Inglaterra se llevó el bronce del Mundial en un partido que se recordará durante años, al vencer 6-4 a Francia en el partido por el tercer puesto disputado el sábado en el Hard Rock Stadium de Miami Gardens. Bukayo Saka completó su hat-trick de penalti en el minuto 87, y Jude Bellingham añadió el sexto gol en el tiempo añadido, cerrando un partido que Francia estuvo a punto de convertir en dos ocasiones en una de las grandes remontadas de la historia de los Mundiales, tras ir perdiendo 4-0 al descanso.

La primera parte fue completamente de Inglaterra. Declan Rice los puso por delante en el minuto 3, Ezri Konsa marcó el segundo de cabeza tras un córner en el 18, y Saka anotó dos veces más antes del descanso, en el minuto 37 y de nuevo en el tiempo añadido de la primera parte.

Con el 4-0, la prensa británica y estadounidense describía un control casi total de Inglaterra, mientras que la prensa francesa se volvía contra una defensa que consideraba en pleno desconcierto.

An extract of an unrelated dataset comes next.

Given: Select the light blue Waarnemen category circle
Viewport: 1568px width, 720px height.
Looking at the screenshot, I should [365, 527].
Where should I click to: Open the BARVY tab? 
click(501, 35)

Francia hizo cuatro cambios en el descanso y estuvo a punto de reescribir la historia. Kylian Mbappé marcó a los tres minutos de la reanudación tras una asistencia de Michael Olise, y Bradley Barcola puso el 4-2 en el minuto 54. Cuando Mbappé volvió a marcar en el 66, la desventaja se redujo a un solo gol con más de veinte minutos aún por jugar.

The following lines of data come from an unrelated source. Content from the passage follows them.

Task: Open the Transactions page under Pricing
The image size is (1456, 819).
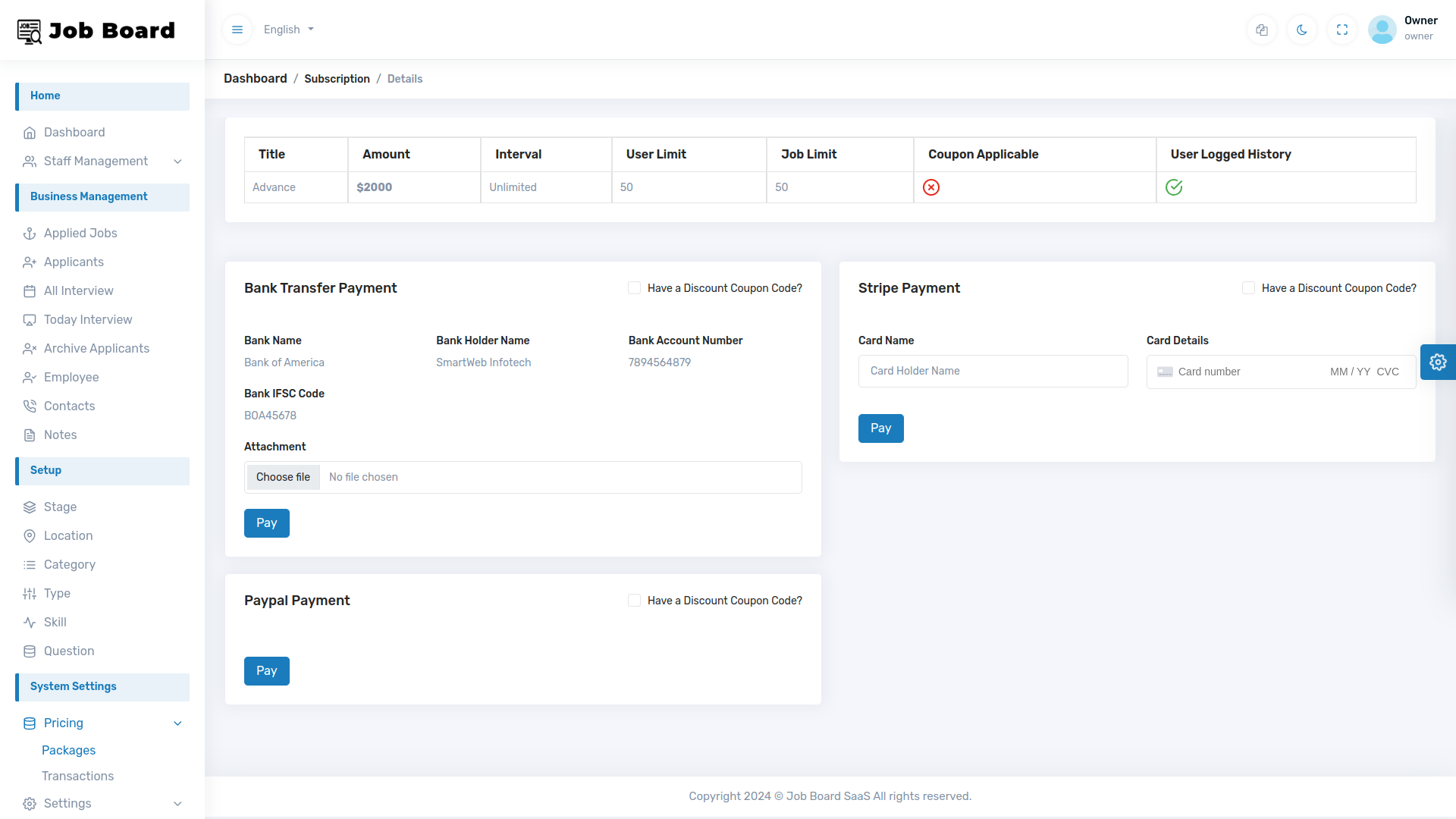Action: click(77, 776)
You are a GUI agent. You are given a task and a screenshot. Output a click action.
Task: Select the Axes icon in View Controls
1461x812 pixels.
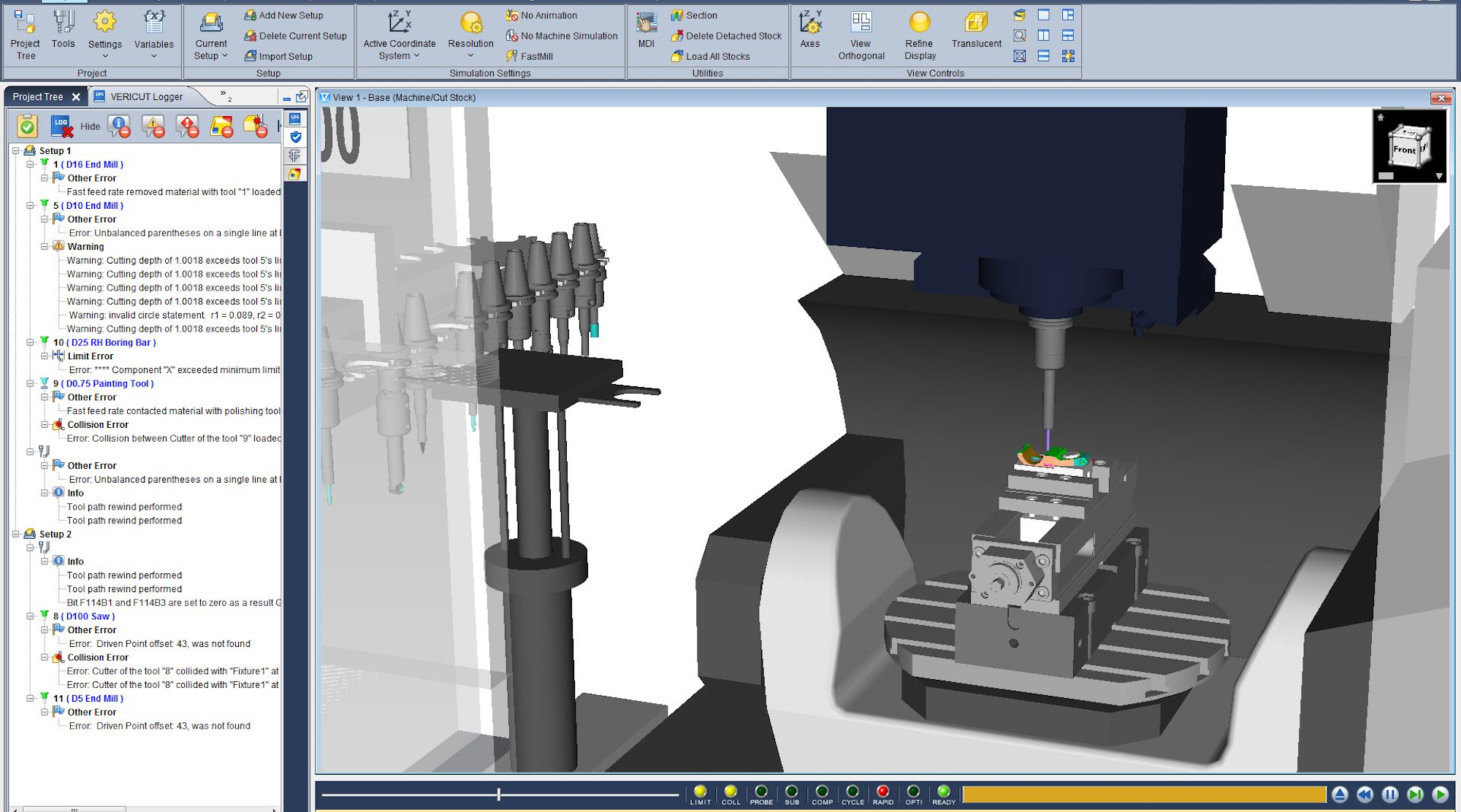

El final fue un caos en ambas áreas. Saka devolvió algo de aire a Inglaterra de penalti en el minuto 87, aunque Ousmane Dembélé recortó distancias para poner el 5-4 en el sexto minuto del tiempo añadido. Bellingham resolvió el épico duelo de diez goles dos minutos más tarde.

El doblete de Mbappé reescribió de paso los libros de historia del torneo. Sus goles noveno y décimo en este Mundial dejaron la Bota de Oro fuera de todo alcance realista, y el segundo de ellos —su gol número 22 en Mundiales— lo llevó a superar el récord histórico de 21 de Lionel Messi.

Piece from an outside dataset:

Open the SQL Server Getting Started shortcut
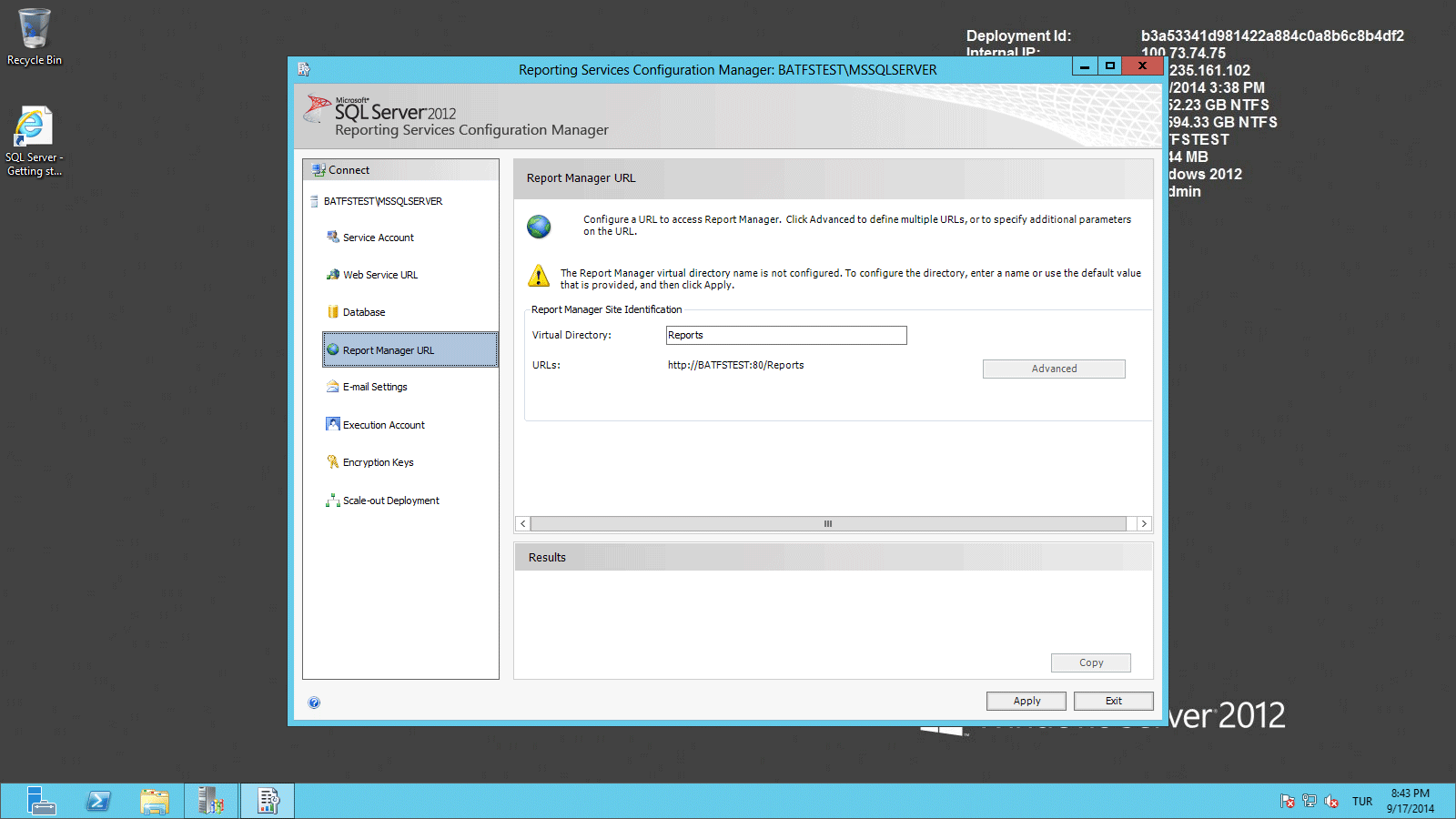(34, 127)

Messi, con ocho goles en el torneo, se mide ahora a España con Argentina en la final del domingo en East Rutherford sabiendo que el récord histórico de goleo cambió de manos en la víspera de su noche más grande.

Para Inglaterra, la victoria supuso un consuelo tras la derrota en semifinales en Atlanta, donde Argentina remontó su ventaja con dos goles en los minutos finales. El equipo de Thomas Tuchel firmó su exhibición ofensiva más fluida del torneo, y en Saka —una duda física en la previa, según se informó— tuvo al gran protagonista del partido, cuyo hat-trick enmarcó una noche en la que Inglaterra marcó seis goles y necesitó cada uno de ellos.

El resultado le da a Inglaterra su primer tercer puesto en un Mundial y su mejor resultado en la competición desde que levantó el trofeo en 1966, mejorando los cuartos puestos de 1990 y 2018. Para Francia, eliminada por España en semifinales, un torneo que comenzó con ambiciones genuinas termina en la cuarta posición, con una remontada que se quedó a las puertas y con incómodas preguntas pendientes sobre una defensa que encajó seis goles.

La atención se dirige ahora a la final del domingo entre Argentina y España, con los vigentes campeones a una victoria de revalidar el título, y con Messi persiguiendo tanto su propio guion de despedida como un récord goleador que, desde la noche del sábado, ya no le pertenece.